Del odio al amor: cómo nuestra rivalidad se convirtió en algo más
Me llamo Andrés, y lo que voy a contar aún me parece sacado de una película o una novela romántica. Pero es mi vida real. Una historia en la que ni yo mismo habría creído de no haberla vivido en carne propia.
Tenía solo catorce años cuando apareció en mi mundo ella: mi enemiga personal número uno. Se llamaba Almudena. Compartíamos clase en un instituto de Sevilla, nos sentábamos casi juntos, y no pasaba un día sin que surgiera algún conflicto entre nosotros. Vivíamos como en un universo paralelo de rivalidad, creado exclusivamente para los dos.
Nuestras batallas infantiles eran absurdas pero intensas: yo colocaba tiza en su silla, ella escondía mi estuche o mezclaba pegamento en mis témperas en plástica. Una vez, durante educación física, Almudena ocultó mis zapatillas y tuve que volver a casa con unas zapatillas rosas de la conserjería. Todo el instituto se rio. Por supuesto, no me quedé callado y devolví cada broma. Competíamos por ver quién sacaba más de quicio al otro. Ni ella ni yo recordábamos ya el origen de todo. Simplemente, una cosa llevó a la otra… y así durante años.
Todo cambió de forma brusca, casi inesperada, en nuestro último año de bachillerato. Ambos cumplíamos dieciocho. Un día, Almudena se acercó tras las clases. Su rostro carecía de la habitual burla; su voz, de agresividad. Dijo: «Basta. Hablemos. Estoy harta». Y por primera vez en todos esos años, escuché auténtico cansancio en sus palabras.
Nos sentamos en un banco del patio y hablamos casi una hora. Sin reproches, sin sarcasmos. Una conversación de adultos.
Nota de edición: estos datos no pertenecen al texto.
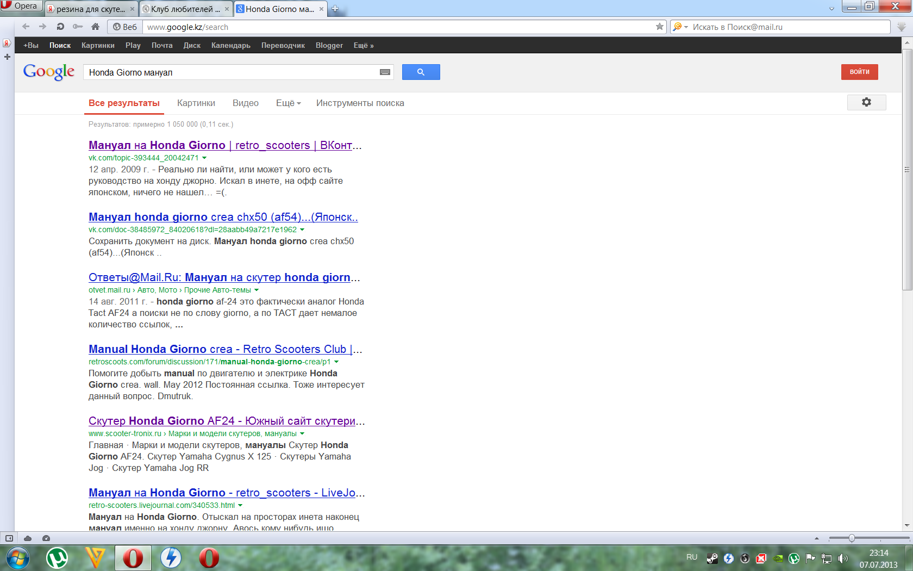Screen dimensions: 913x571
Task: Open the on-screen keyboard icon in search box
Action: tap(385, 72)
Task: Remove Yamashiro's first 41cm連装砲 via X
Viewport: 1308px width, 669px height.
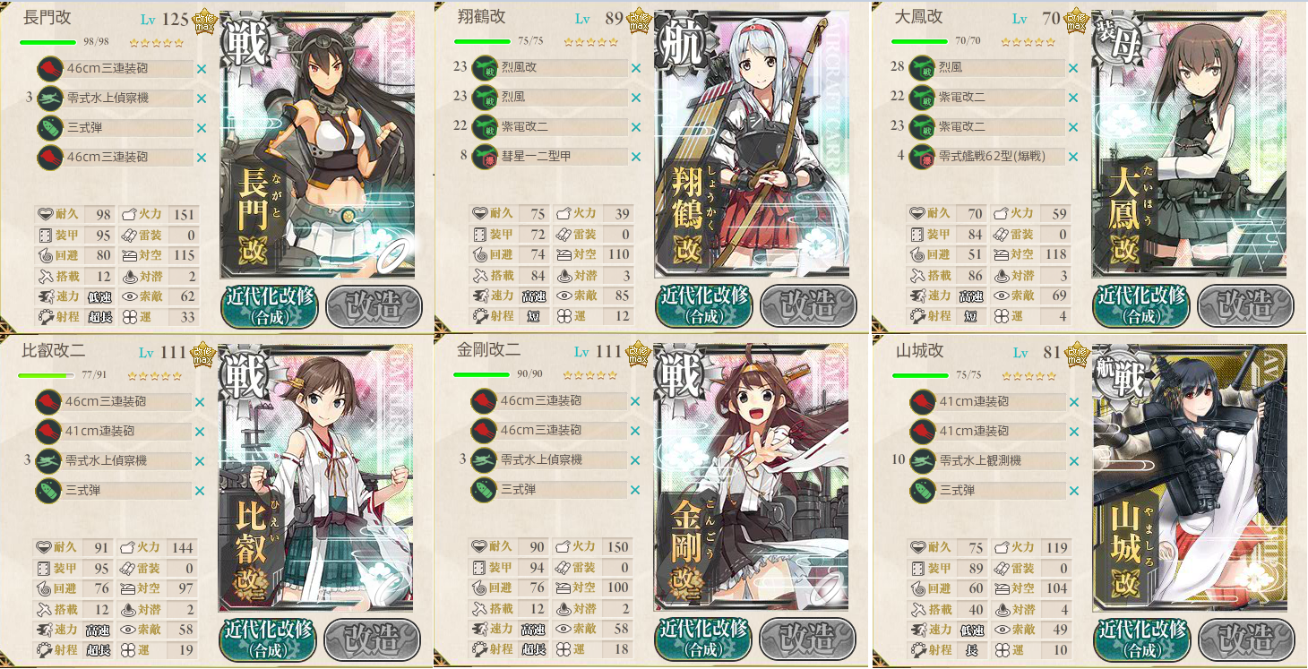Action: click(x=1073, y=402)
En el momento en que nos miramos con sinceridad, algo nuevo emergió. Como si se rompiera un hechizo: ante mí no estaba mi némesis, sino una persona. Viva, interesante, compleja, real. De pronto noté el brillo especial de sus ojos, la agudeza de sus reflexiones, el fuego interior que la habitaba.
Desde entonces, todo fue distinto. Empezamos a quedar más. Primero, como amigos. Descubrimos afinidades: mismos libros favoritos, pasión por la programación, amor al cine clásico español. Debatíamos de todo, desde cotilleos del instituto hasta filosofía de vida. Sin darnos cuenta, comenzamos a pasear al atardecer, asistir juntos a competiciones académicas, reírnos… pero esta vez, unidos.
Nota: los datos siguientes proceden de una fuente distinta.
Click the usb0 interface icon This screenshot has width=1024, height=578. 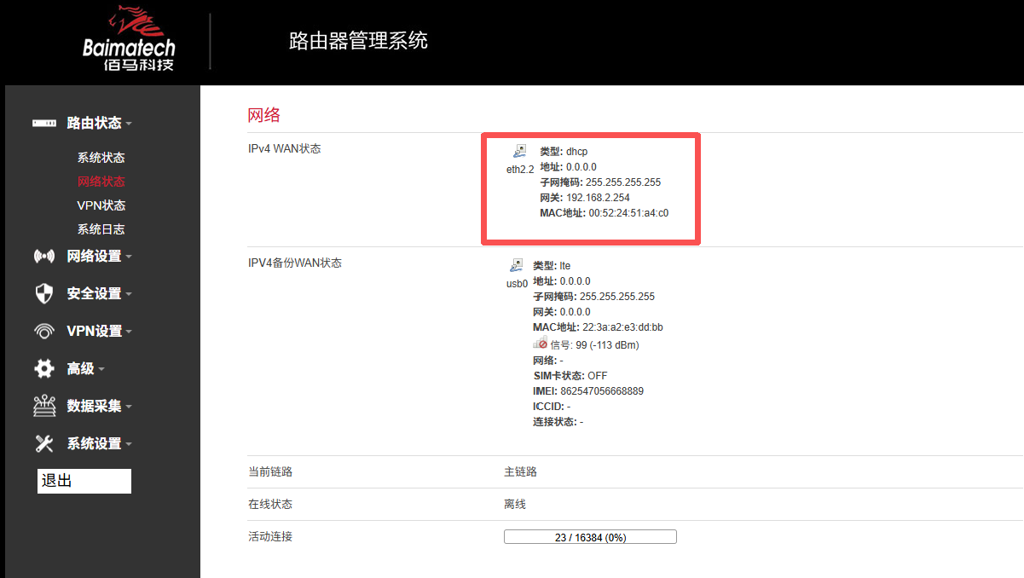(516, 263)
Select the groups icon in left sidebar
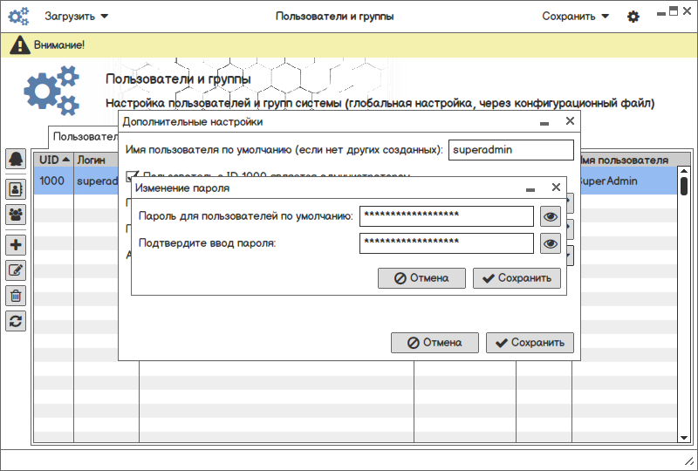 click(x=16, y=214)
Me enamoré. No de golpe, pero profundamente. De esa misma Almudena con quien antaño evitaba hasta compartir mesa. Un día reuní valor y le propuse formalizar nuestra relación. Se sorprendió —¿cómo no, tras años de pelear como gatos y perros?—, pero aceptó. Un simple «vamos a intentarlo». Y lo intentamos.
Han pasado cinco años. Nos graduamos en Ingeniería Informática en la Universidad Complutense de Madrid, vivimos juntos, construimos carreras y planeamos nuestra boda. Tenemos proyectos serios, pero en el fondo seguimos siendo aquellos adolescentes… solo que ahora sabemos escucharnos y transformar desacuerdos en diálogo.
A menudo recordamos nuestro pasado con risas y cierta vergüenza. A veces bromeamos sobre cómo casi nos perdemos por tonterías. Pero quizás ese camino nos enseñó el amor verdadero: no el de postal, sino el que nace del entendimiento, el perdón y el respeto.
Ahora lo sé: el odio no siempre es el final. A veces es una emoción malinterpretada, un sentimiento vivido erróneamente. Tras la agresividad puede esconderse algo mucho más profundo.
Si a los catorce años me hubieran dicho que esa chica insolente y burlona sería el sentido de mi existencia, habría pensado que estaban locos. ¿Y ahora? Ahora agradezco al destino que se sentara a mi lado. Y que un día decidiera acercarse para decir: «Basta».
La vida es impredecible. No precipitéis los finales. A veces, tras el odio se esconde el amor. Y si os arriesgáis… puede ocurrir un milagro. Como el nuestro.